• Consigne a
Présentez sous forme de liste numérotée les lignes du listing, en commençant à celle qui contient « Task: Stop Video camera toggle » et en allant jusqu'à la fin du listing, ces deux bornes comprises. Omettez les lignes vides et laissez les images de côté.

===== Extrait

Il y aurait de quoi sombrer dans le désespoir pour moins que cela. Mais comme tous les artistes porteurs d’une vision sincère et profonde, Brunkhorst transforme sa douleur en quelque chose de plus vaste, de plus généreux. Ses compositions deviennent des vecteurs d’espoir, un espoir dont tant de gens, partout dans le monde, ont sans doute grandement besoin. Et comme la musique est un langage universel, elle ne nécessite aucune traduction, il suffit de se laisser porter, d’écouter et de ressentir.

Ce n’est sans doute pas un album des plus faciles à écouter. Il requiert de la patience, une certaine ouverture, et une disposition à la contemplation. Mais celles et ceux qui lui accorderont du temps verront les images surgir, une à une, dans leur esprit: souvenirs, paysages intérieurs, éclats d’émotions enfouies. La structure de l’album, ses respirations, son rythme intérieur, annoncent déjà ce que pourrait être sa version scénique: une expérience immersive, émouvante, profondément humaine.

==========
===== Documents sources

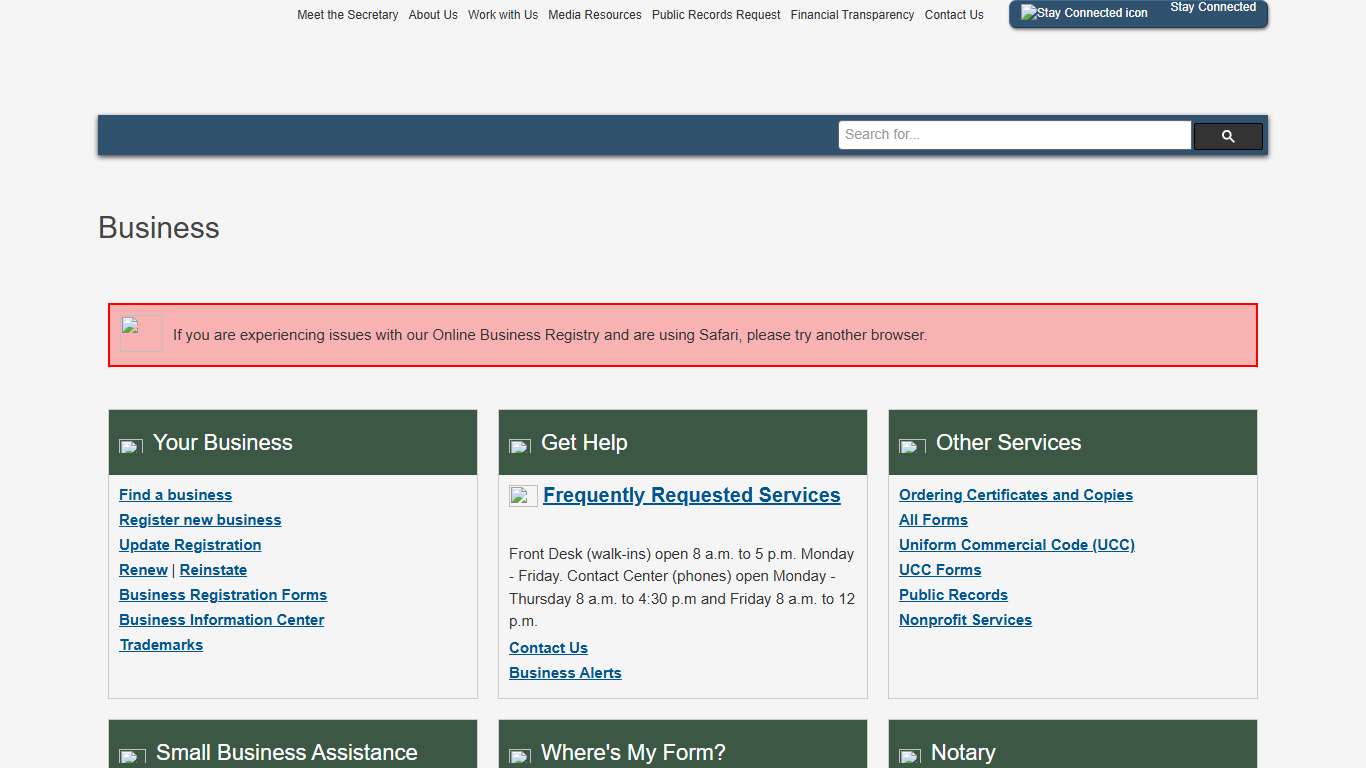Open Frequently Requested Services link
Screen dimensions: 1366x768
pyautogui.click(x=691, y=496)
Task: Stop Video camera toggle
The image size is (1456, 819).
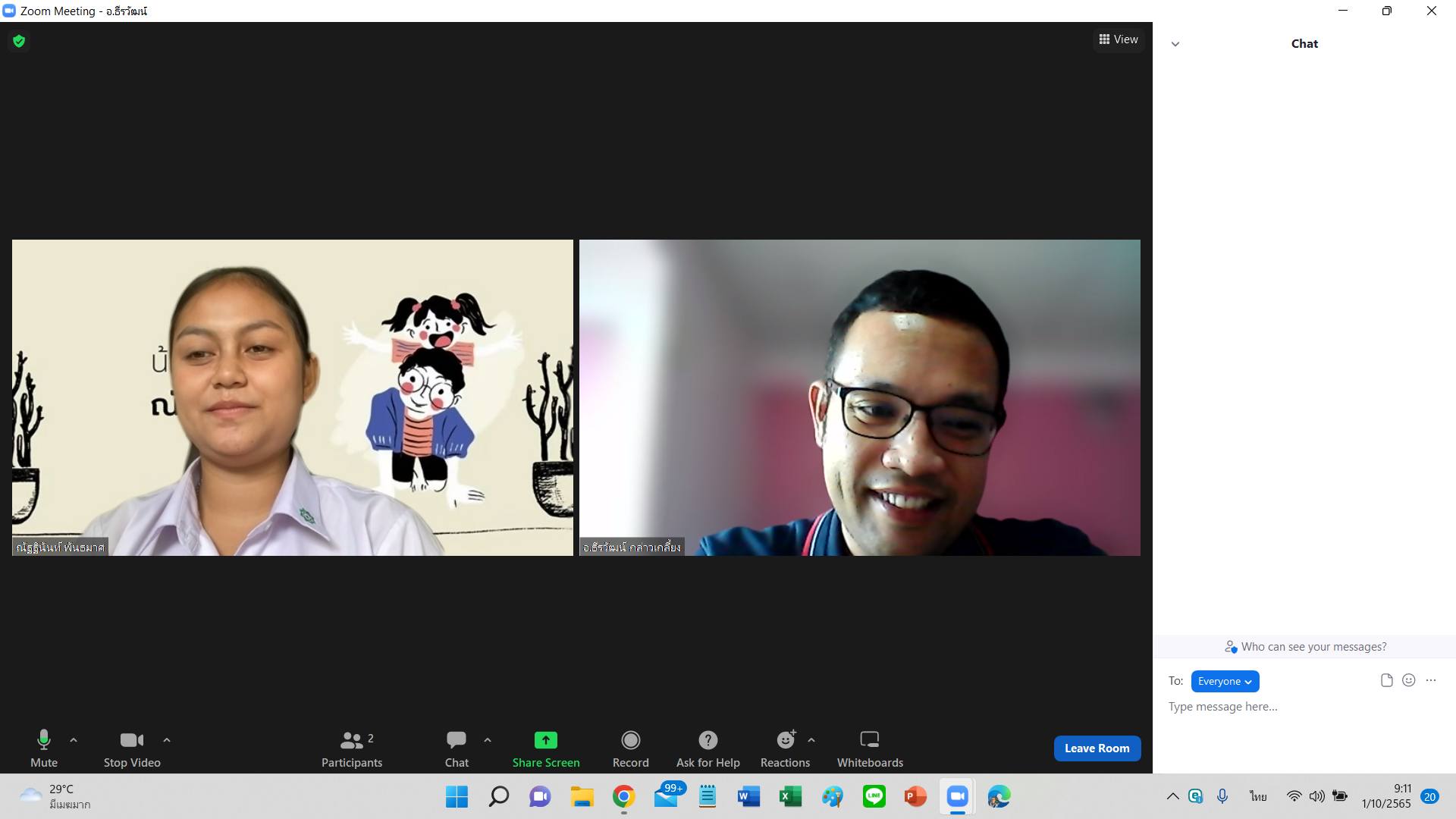Action: click(131, 739)
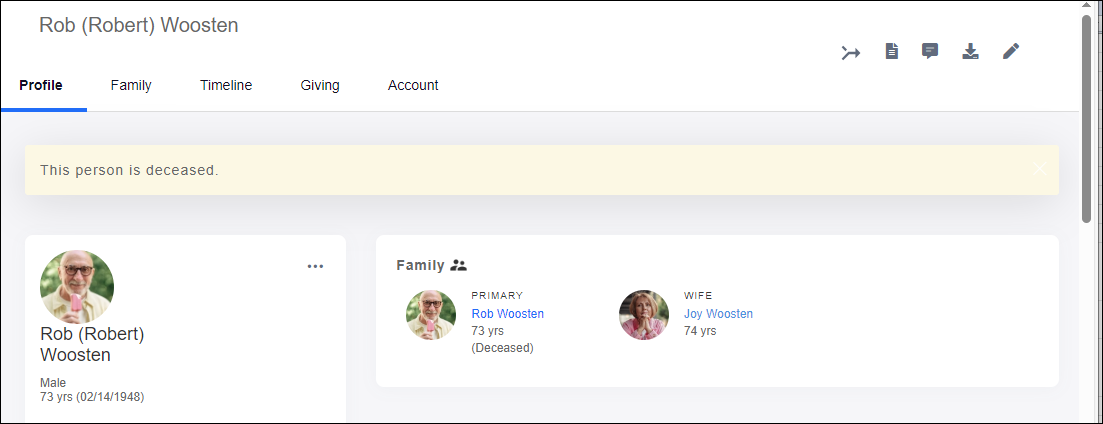The image size is (1103, 424).
Task: Open the three-dot menu on profile card
Action: pyautogui.click(x=316, y=266)
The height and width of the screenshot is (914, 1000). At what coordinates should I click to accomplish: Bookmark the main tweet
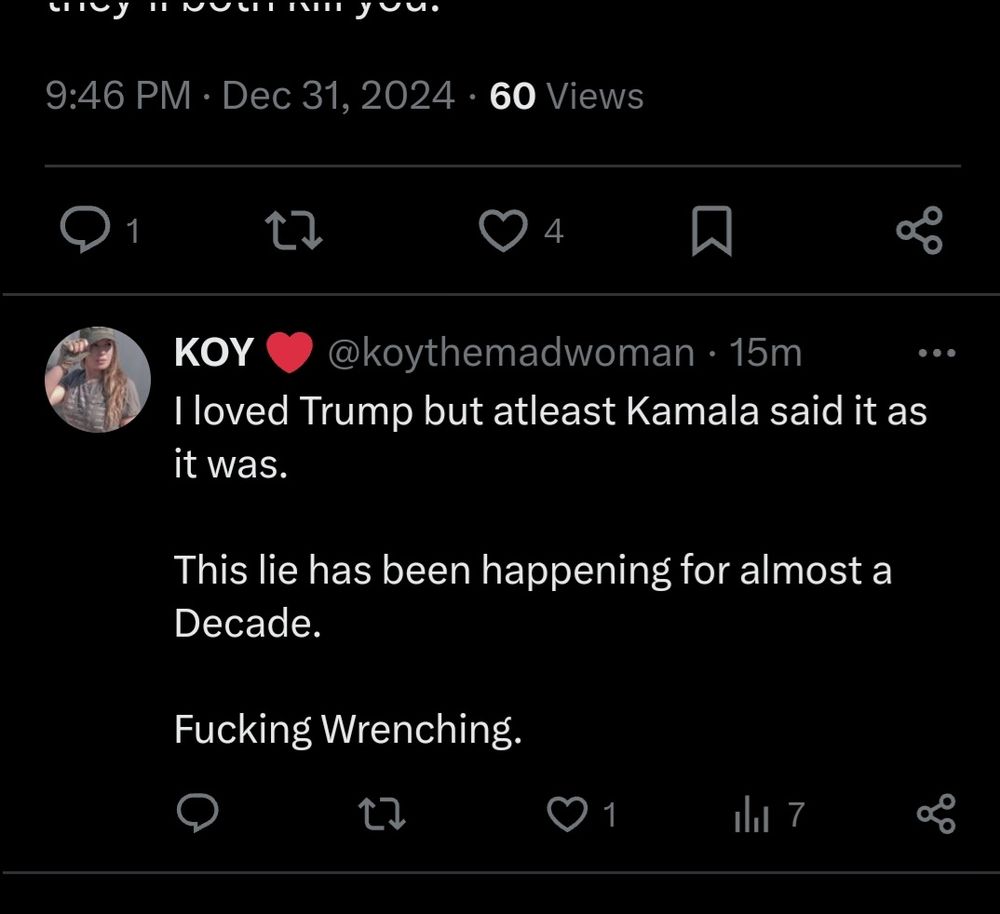click(x=712, y=232)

==========

• Consigne b
D'après l'extrait consacré à l'album de Brunkhorst, quelles images surgiront dans l'esprit de celles et ceux qui accorderont du temps à l'album ? Énumérez-les toutes.

• Réponse attendue a
1. Task: Stop Video camera toggle
2. The image size is (1456, 819).
3. Action: click(131, 739)
4. The image size is (1103, 424).
5. Task: Open the three-dot menu on profile card
6. Action: pyautogui.click(x=316, y=266)
7. The height and width of the screenshot is (914, 1000). At what coordinates should I click to accomplish: Bookmark the main tweet
8. click(x=712, y=232)

• Réponse attendue b
- souvenirs
- paysages intérieurs
- éclats d'émotions enfouies